- TASK OBJECTIVE -
Look through the listing below for the line with "The image size is (401, 313)." and the line with "Given: Click the bottom-left". Copy both, along with every line between them, exactly and with no pictures.

- DATA SHOWN -
───

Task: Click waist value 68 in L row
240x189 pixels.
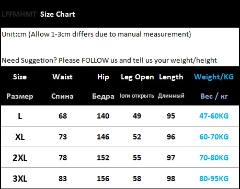Action: (x=63, y=116)
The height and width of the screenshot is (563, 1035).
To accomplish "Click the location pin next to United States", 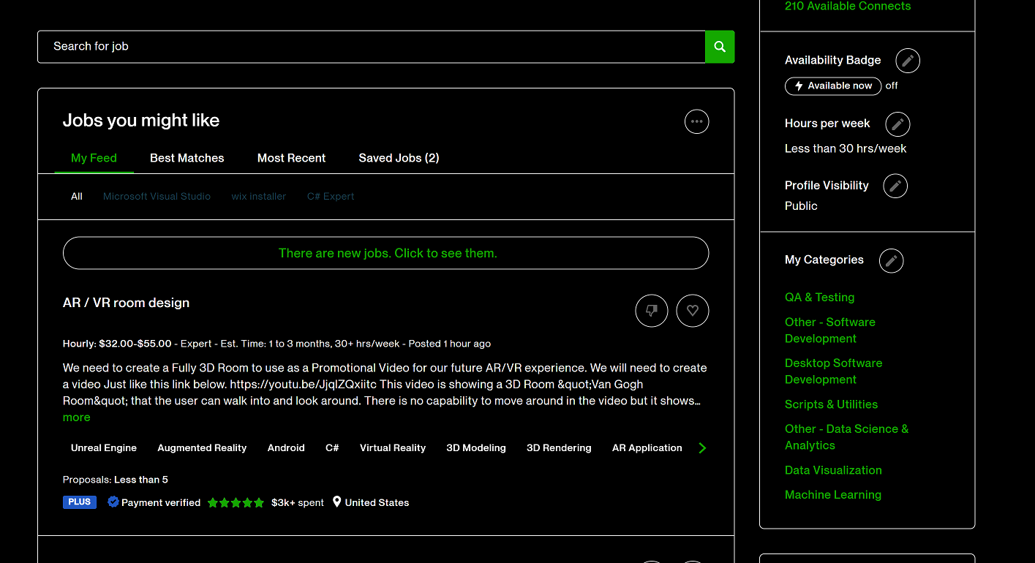I will (337, 502).
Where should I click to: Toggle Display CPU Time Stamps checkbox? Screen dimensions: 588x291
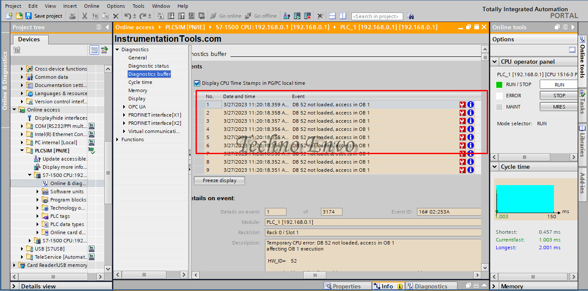pyautogui.click(x=197, y=83)
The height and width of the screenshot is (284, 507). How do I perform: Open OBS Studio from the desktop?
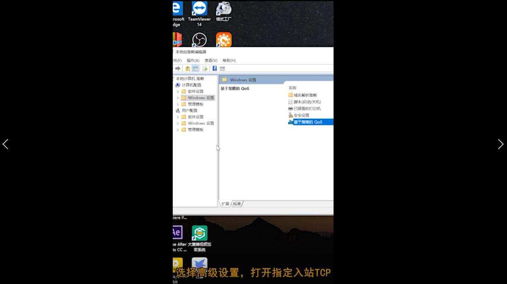tap(199, 39)
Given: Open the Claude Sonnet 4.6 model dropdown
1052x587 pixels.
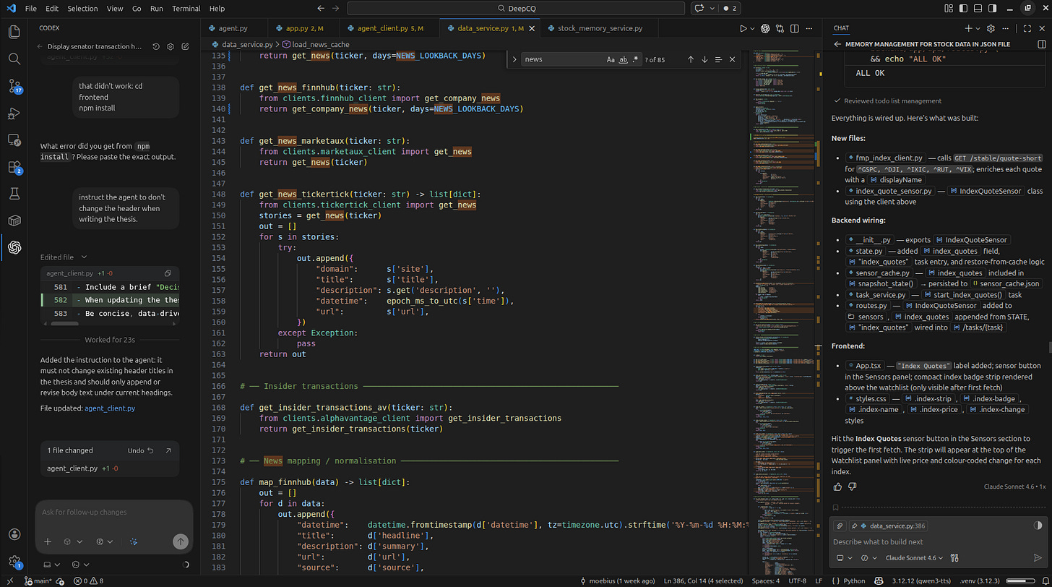Looking at the screenshot, I should [x=915, y=558].
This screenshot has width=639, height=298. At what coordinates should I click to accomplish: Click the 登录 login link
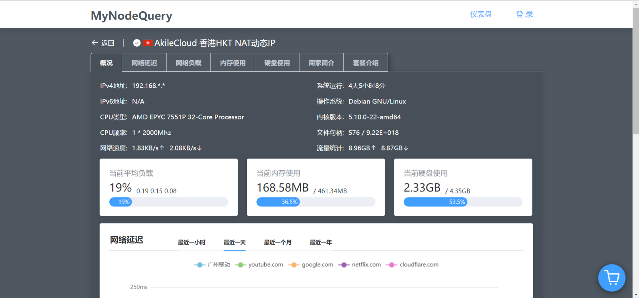coord(524,14)
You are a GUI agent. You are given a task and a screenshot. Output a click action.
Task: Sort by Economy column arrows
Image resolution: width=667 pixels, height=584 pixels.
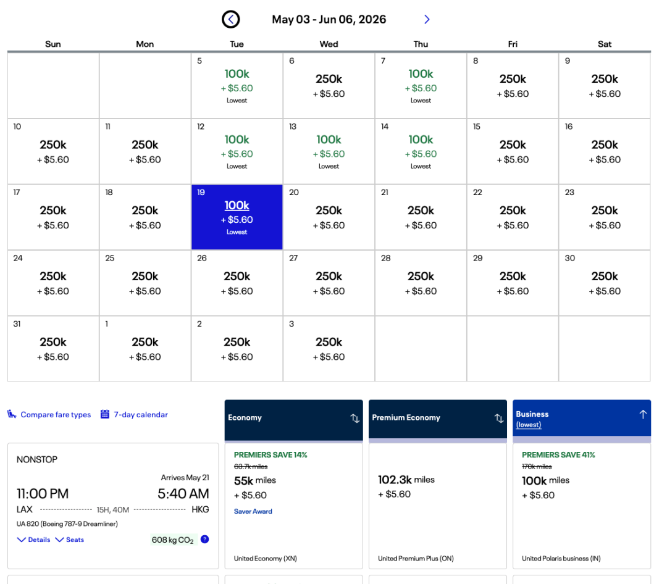coord(354,418)
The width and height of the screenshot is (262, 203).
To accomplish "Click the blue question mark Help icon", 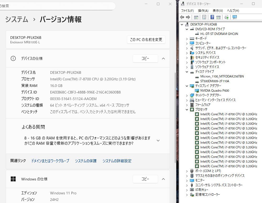I will point(212,17).
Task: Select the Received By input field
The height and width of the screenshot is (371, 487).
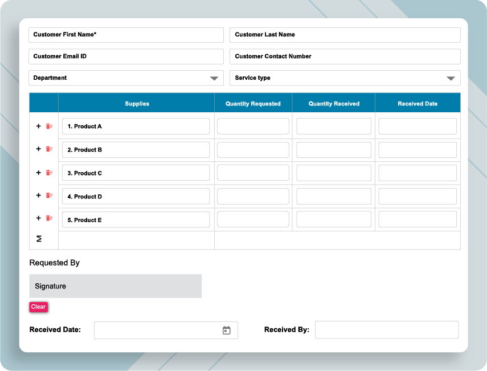Action: click(x=387, y=330)
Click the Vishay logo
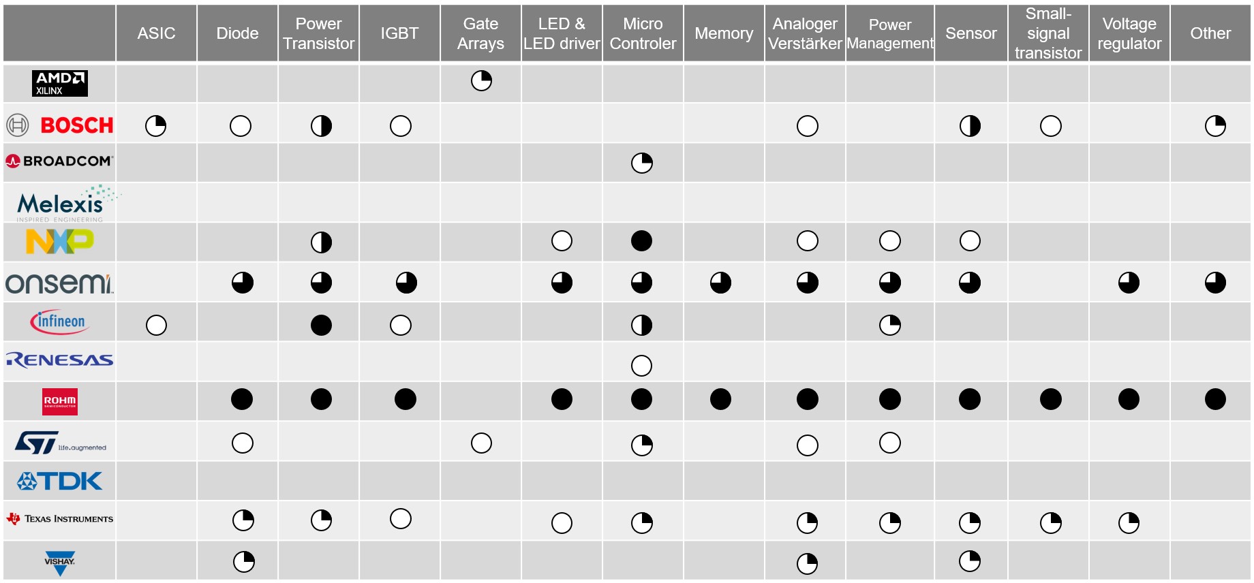This screenshot has width=1254, height=583. (60, 563)
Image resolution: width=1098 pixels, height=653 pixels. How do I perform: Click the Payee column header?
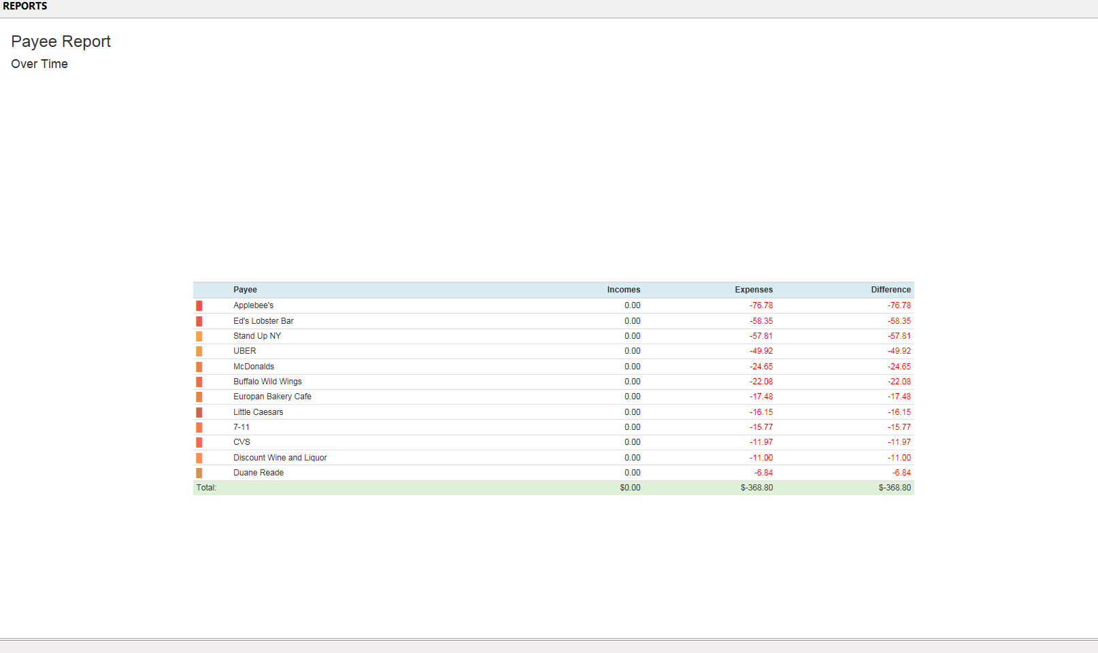pos(245,290)
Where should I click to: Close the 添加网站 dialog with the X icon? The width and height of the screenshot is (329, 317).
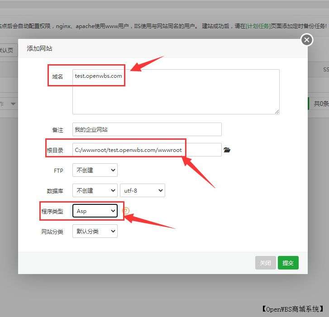(307, 40)
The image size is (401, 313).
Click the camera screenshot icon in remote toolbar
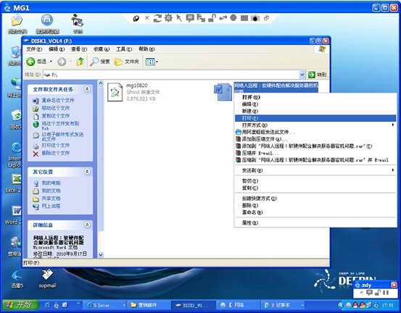pyautogui.click(x=255, y=18)
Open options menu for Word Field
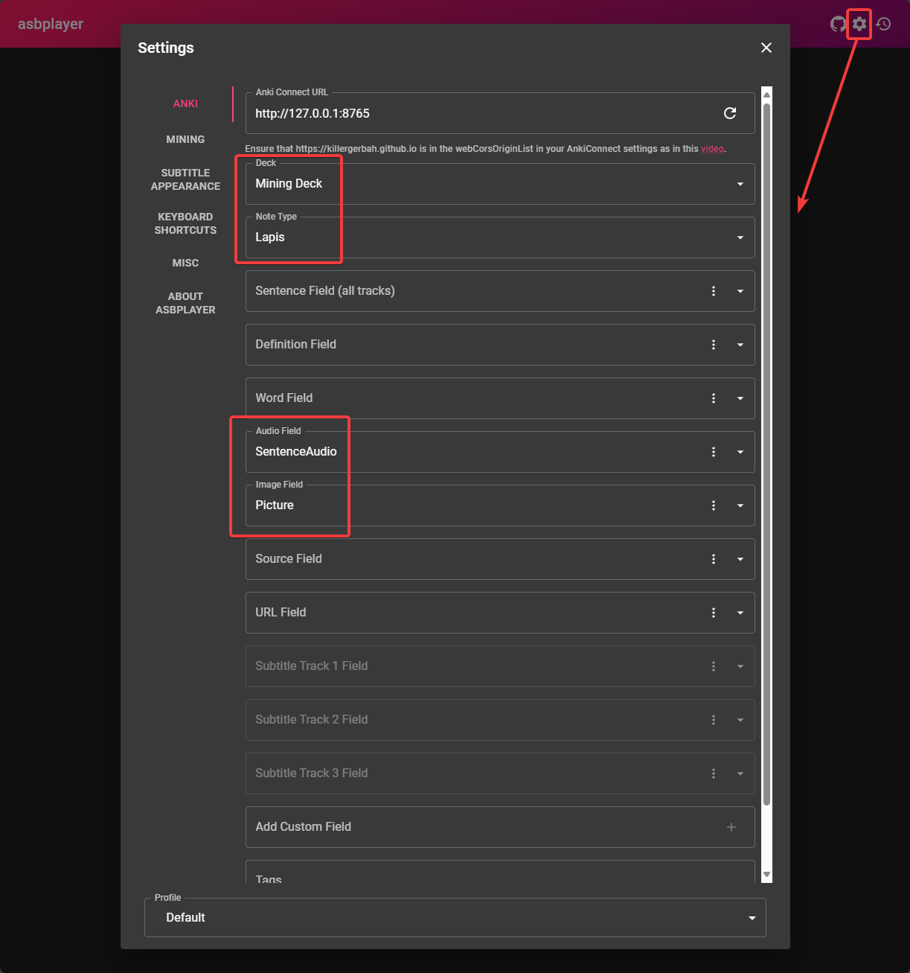This screenshot has height=973, width=910. 714,398
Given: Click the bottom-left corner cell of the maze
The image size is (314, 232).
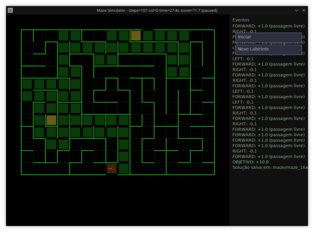Looking at the screenshot, I should (27, 168).
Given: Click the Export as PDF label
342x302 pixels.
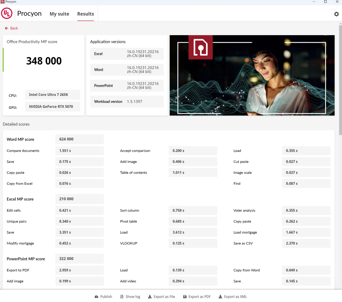Looking at the screenshot, I should [x=199, y=297].
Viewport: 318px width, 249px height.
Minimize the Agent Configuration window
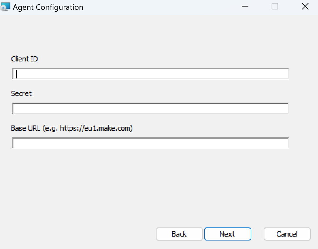tap(245, 6)
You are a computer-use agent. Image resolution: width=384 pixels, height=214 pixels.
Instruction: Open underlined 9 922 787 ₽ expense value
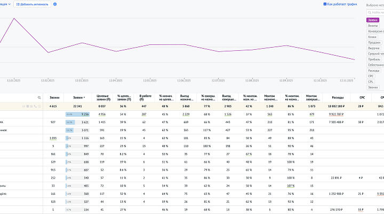point(336,114)
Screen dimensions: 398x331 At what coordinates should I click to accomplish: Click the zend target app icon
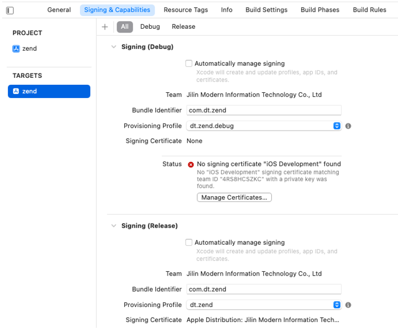coord(16,91)
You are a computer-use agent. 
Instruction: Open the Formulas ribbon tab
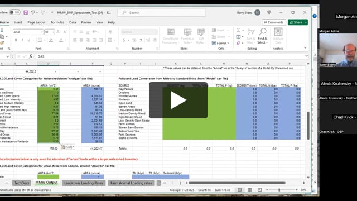coord(57,22)
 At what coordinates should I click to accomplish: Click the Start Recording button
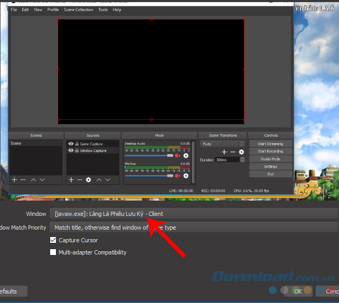click(270, 151)
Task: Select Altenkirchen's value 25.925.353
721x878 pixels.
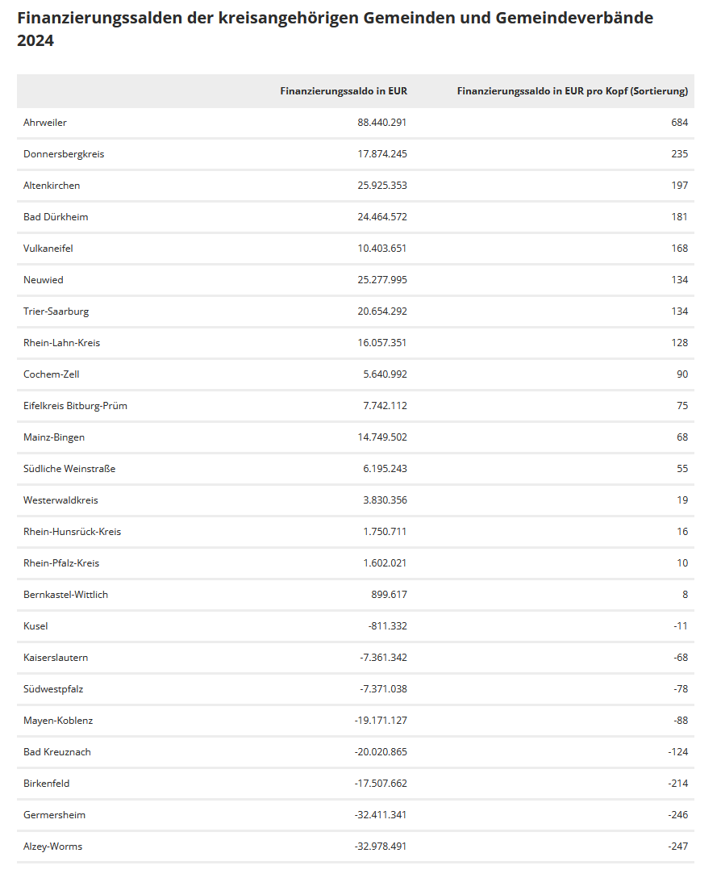Action: point(381,186)
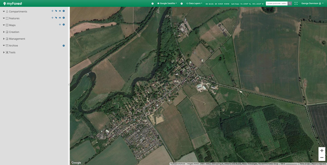
Task: Open Compartments help info icon
Action: click(64, 11)
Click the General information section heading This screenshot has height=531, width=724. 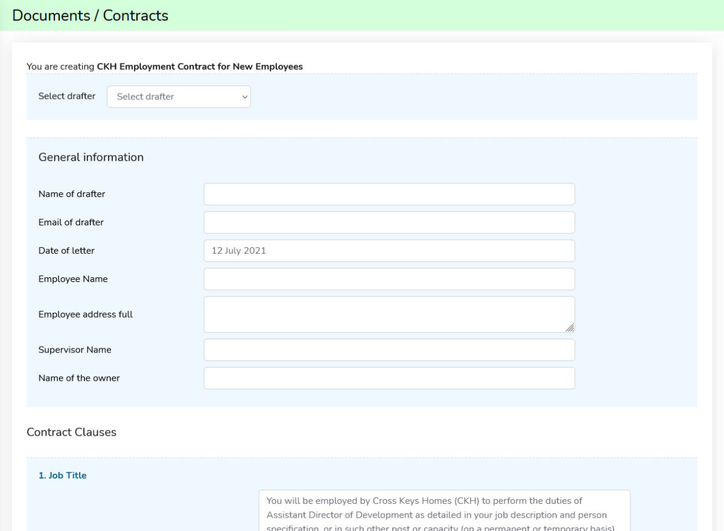(x=91, y=157)
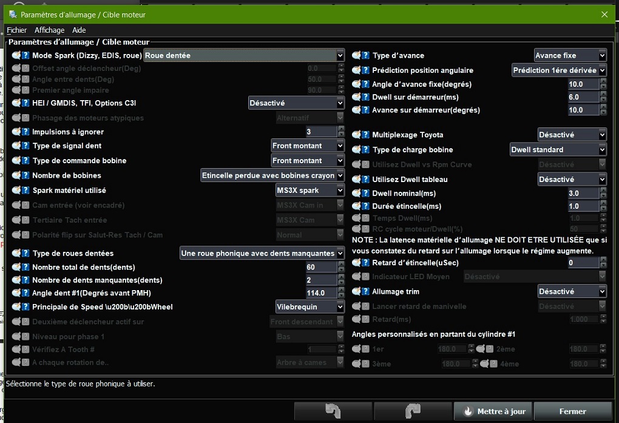Click the stepper arrows for Nombre total de dents

341,267
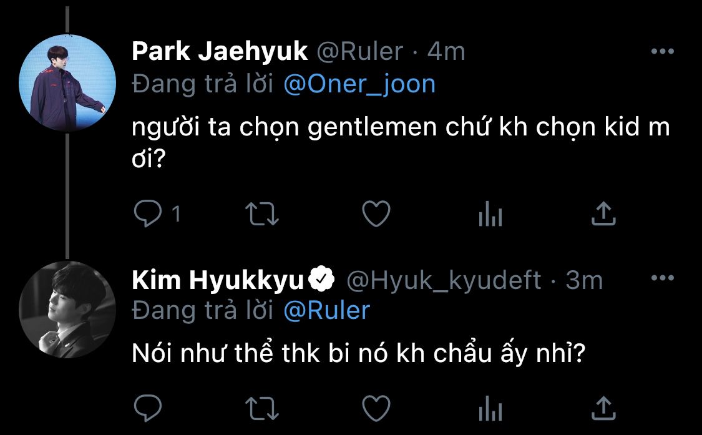Click Kim Hyukkyu's verified badge
This screenshot has width=702, height=435.
[323, 281]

───

- EXERCISE RESULT -
The image size is (401, 313).
Click the camera screenshot icon in remote toolbar
pyautogui.click(x=255, y=18)
Open options menu for Word Field
This screenshot has height=973, width=910. 714,398
Given: Click the bottom-left corner cell of the maze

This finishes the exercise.